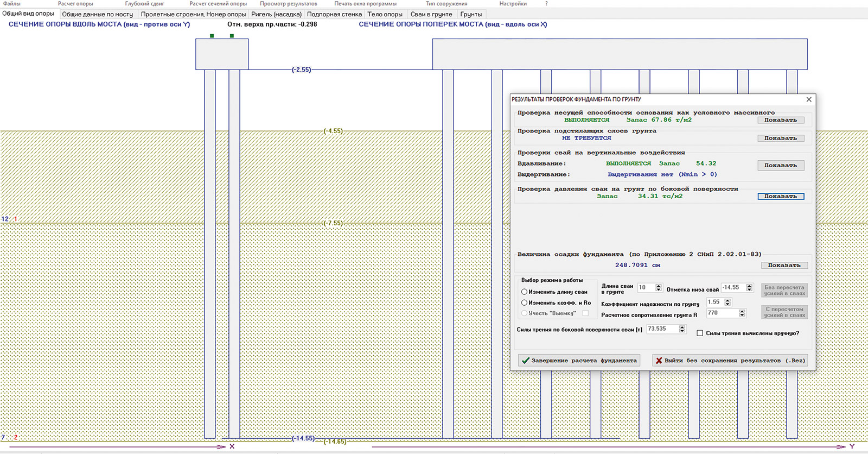Show the foundation settlement value details

click(x=784, y=266)
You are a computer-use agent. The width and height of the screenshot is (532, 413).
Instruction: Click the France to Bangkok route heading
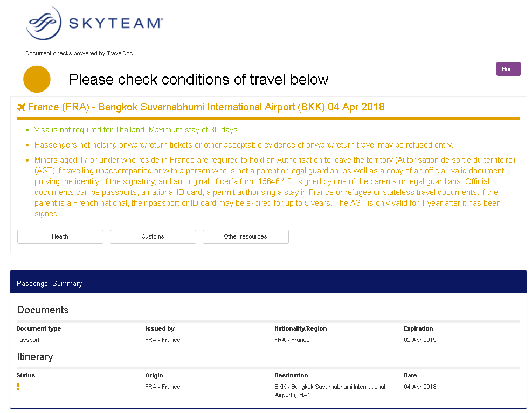[206, 107]
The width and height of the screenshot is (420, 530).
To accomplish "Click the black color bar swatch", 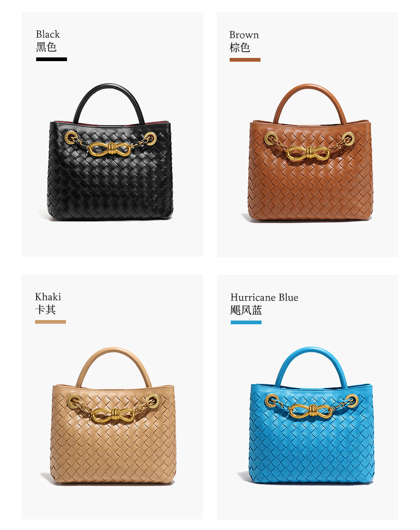I will click(52, 59).
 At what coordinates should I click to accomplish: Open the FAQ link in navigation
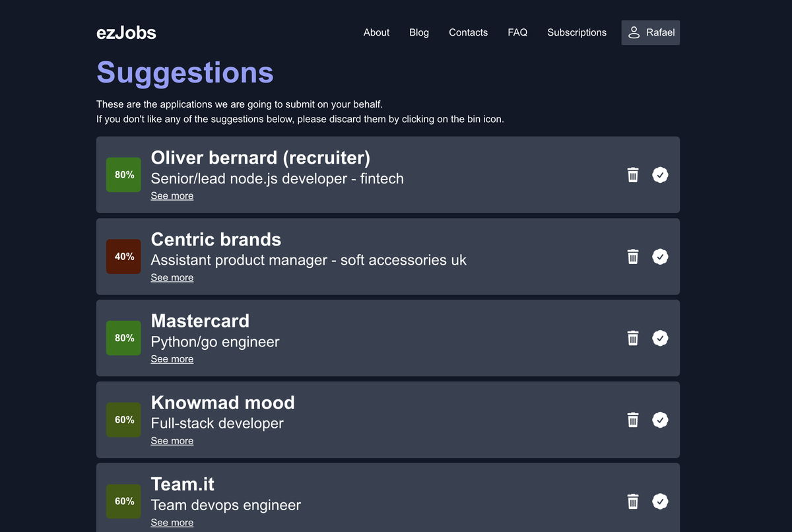(x=517, y=32)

--

**EXERCISE AIM:** Pictures should be omitted. Please return exactly the lines from the line that holds "At what coordinates" through the end of the records.

**RESPONSE TO THE TASK:**
 At what coordinates should I click to accomplish: Open the FAQ link in navigation
(x=517, y=32)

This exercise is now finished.